(Material for this task)

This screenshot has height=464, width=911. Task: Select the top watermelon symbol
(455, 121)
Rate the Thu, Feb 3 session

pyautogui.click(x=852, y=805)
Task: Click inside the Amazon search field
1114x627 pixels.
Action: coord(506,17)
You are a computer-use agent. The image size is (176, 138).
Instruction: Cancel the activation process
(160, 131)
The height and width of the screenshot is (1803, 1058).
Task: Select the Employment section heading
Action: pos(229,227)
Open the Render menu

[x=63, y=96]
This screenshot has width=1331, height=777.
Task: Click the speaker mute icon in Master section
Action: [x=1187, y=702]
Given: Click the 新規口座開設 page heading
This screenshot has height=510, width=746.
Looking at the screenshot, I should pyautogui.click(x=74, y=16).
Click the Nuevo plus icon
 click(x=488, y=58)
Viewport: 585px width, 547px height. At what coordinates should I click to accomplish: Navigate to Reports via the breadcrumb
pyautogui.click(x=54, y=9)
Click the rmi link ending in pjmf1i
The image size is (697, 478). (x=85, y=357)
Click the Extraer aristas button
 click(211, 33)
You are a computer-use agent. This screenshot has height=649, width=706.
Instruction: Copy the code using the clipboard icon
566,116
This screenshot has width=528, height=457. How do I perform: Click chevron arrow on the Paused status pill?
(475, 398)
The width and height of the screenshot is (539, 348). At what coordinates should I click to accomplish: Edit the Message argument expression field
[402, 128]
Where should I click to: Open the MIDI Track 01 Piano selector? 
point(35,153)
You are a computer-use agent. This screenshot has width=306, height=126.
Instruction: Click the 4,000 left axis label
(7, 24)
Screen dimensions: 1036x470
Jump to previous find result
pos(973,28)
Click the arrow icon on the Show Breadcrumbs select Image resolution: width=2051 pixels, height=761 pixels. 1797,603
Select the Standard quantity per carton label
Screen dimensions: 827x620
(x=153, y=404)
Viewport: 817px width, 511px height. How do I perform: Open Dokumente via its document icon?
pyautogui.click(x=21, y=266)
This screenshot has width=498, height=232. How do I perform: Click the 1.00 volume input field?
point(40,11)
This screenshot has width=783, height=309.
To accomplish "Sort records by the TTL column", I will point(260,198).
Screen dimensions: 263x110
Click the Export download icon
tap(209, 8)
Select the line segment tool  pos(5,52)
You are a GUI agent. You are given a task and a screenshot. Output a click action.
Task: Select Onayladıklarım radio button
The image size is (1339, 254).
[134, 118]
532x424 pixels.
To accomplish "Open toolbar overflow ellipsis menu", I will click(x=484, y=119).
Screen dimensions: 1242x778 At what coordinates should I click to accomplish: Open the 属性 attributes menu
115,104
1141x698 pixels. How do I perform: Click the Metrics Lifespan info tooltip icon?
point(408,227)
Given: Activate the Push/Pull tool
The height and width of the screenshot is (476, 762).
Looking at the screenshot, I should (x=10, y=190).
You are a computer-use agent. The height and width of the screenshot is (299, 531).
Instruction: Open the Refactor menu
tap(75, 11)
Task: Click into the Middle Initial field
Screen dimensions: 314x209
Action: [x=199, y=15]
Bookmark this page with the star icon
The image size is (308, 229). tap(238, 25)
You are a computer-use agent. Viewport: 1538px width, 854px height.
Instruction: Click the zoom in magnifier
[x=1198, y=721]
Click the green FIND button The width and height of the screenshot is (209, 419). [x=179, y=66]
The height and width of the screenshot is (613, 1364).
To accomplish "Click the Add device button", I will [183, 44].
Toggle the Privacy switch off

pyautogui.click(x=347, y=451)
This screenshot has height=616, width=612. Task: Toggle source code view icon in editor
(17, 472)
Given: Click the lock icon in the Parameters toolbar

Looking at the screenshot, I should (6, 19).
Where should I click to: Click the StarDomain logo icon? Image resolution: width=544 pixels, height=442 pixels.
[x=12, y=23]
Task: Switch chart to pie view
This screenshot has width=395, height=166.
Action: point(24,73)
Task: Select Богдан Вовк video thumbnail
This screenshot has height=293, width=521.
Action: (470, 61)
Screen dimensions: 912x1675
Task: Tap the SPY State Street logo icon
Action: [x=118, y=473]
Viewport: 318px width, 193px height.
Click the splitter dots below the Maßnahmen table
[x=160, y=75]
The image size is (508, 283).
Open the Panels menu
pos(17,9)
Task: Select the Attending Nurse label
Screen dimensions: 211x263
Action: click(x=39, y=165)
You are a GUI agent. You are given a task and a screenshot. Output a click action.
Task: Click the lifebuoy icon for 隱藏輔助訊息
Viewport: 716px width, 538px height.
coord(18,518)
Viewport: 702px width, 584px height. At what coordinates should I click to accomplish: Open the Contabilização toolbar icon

(End Material for this task)

How to complete this task: Retype all of the entries exactly, please.

Reply to the exercise:
This screenshot has height=464, width=911. Task: Select the top watermelon symbol
(455, 121)
Rate the Thu, Feb 3 session

pyautogui.click(x=852, y=805)
Task: Click inside the Amazon search field
1114x627 pixels.
Action: coord(506,17)
You are a computer-use agent. The image size is (176, 138).
Instruction: Cancel the activation process
(160, 131)
The height and width of the screenshot is (1803, 1058).
Task: Select the Employment section heading
Action: pos(229,227)
Open the Render menu

[x=63, y=96]
This screenshot has width=1331, height=777.
Task: Click the speaker mute icon in Master section
Action: [x=1187, y=702]
Given: Click the 新規口座開設 page heading
This screenshot has height=510, width=746.
Looking at the screenshot, I should pyautogui.click(x=74, y=16).
Click the Nuevo plus icon
 click(x=488, y=58)
Viewport: 585px width, 547px height. At what coordinates should I click to accomplish: Navigate to Reports via the breadcrumb
pyautogui.click(x=54, y=9)
Click the rmi link ending in pjmf1i
The image size is (697, 478). (x=85, y=357)
Click the Extraer aristas button
 click(211, 33)
You are a computer-use agent. This screenshot has height=649, width=706.
Instruction: Copy the code using the clipboard icon
566,116
This screenshot has width=528, height=457. How do I perform: Click chevron arrow on the Paused status pill?
(475, 398)
The width and height of the screenshot is (539, 348). At what coordinates should I click to accomplish: Edit the Message argument expression field
[402, 128]
Where should I click to: Open the MIDI Track 01 Piano selector? 
point(35,153)
You are a computer-use agent. This screenshot has width=306, height=126.
Instruction: Click the 4,000 left axis label
(7, 24)
Screen dimensions: 1036x470
Jump to previous find result
pos(973,28)
Click the arrow icon on the Show Breadcrumbs select Image resolution: width=2051 pixels, height=761 pixels. 1797,603
Select the Standard quantity per carton label
Screen dimensions: 827x620
(x=153, y=404)
Viewport: 817px width, 511px height. How do I perform: Open Dokumente via its document icon?
pyautogui.click(x=21, y=266)
This screenshot has width=498, height=232. How do I perform: Click the 1.00 volume input field?
point(40,11)
This screenshot has width=783, height=309.
To accomplish "Sort records by the TTL column", I will point(260,198).
Screen dimensions: 263x110
Click the Export download icon
tap(209, 8)
Select the line segment tool  pos(5,52)
You are a GUI agent. You are given a task and a screenshot. Output a click action.
Task: Select Onayladıklarım radio button
The image size is (1339, 254).
[134, 118]
532x424 pixels.
To accomplish "Open toolbar overflow ellipsis menu", I will click(x=484, y=119).
Screen dimensions: 1242x778 At what coordinates should I click to accomplish: Open the 属性 attributes menu
115,104
1141x698 pixels. How do I perform: Click the Metrics Lifespan info tooltip icon?
point(408,227)
Given: Activate the Push/Pull tool
The height and width of the screenshot is (476, 762).
Looking at the screenshot, I should (x=10, y=190).
You are a computer-use agent. The height and width of the screenshot is (299, 531).
Instruction: Open the Refactor menu
tap(75, 11)
Task: Click into the Middle Initial field
Screen dimensions: 314x209
Action: [x=199, y=15]
Bookmark this page with the star icon
The image size is (308, 229). tap(238, 25)
You are a computer-use agent. Viewport: 1538px width, 854px height.
Instruction: Click the zoom in magnifier
[x=1198, y=721]
Click the green FIND button The width and height of the screenshot is (209, 419). [x=179, y=66]
The height and width of the screenshot is (613, 1364).
To accomplish "Click the Add device button", I will [183, 44].
Toggle the Privacy switch off

pyautogui.click(x=347, y=451)
This screenshot has height=616, width=612. Task: Toggle source code view icon in editor
(17, 472)
Given: Click the lock icon in the Parameters toolbar

Looking at the screenshot, I should (6, 19).
Where should I click to: Click the StarDomain logo icon? Image resolution: width=544 pixels, height=442 pixels.
[x=12, y=23]
Task: Switch chart to pie view
This screenshot has width=395, height=166.
Action: point(24,73)
Task: Select Богдан Вовк video thumbnail
This screenshot has height=293, width=521.
Action: (470, 61)
Screen dimensions: 912x1675
Task: Tap the SPY State Street logo icon
Action: [x=118, y=473]
Viewport: 318px width, 193px height.
Click the splitter dots below the Maßnahmen table
[x=160, y=75]
The image size is (508, 283).
Open the Panels menu
pos(17,9)
Task: Select the Attending Nurse label
Screen dimensions: 211x263
Action: click(x=39, y=165)
You are a GUI agent. You are given a task and a screenshot. Output a click action.
Task: Click the lifebuoy icon for 隱藏輔助訊息
Viewport: 716px width, 538px height.
coord(18,518)
Viewport: 702px width, 584px height. At what coordinates should I click to accomplish: Open the Contabilização toolbar icon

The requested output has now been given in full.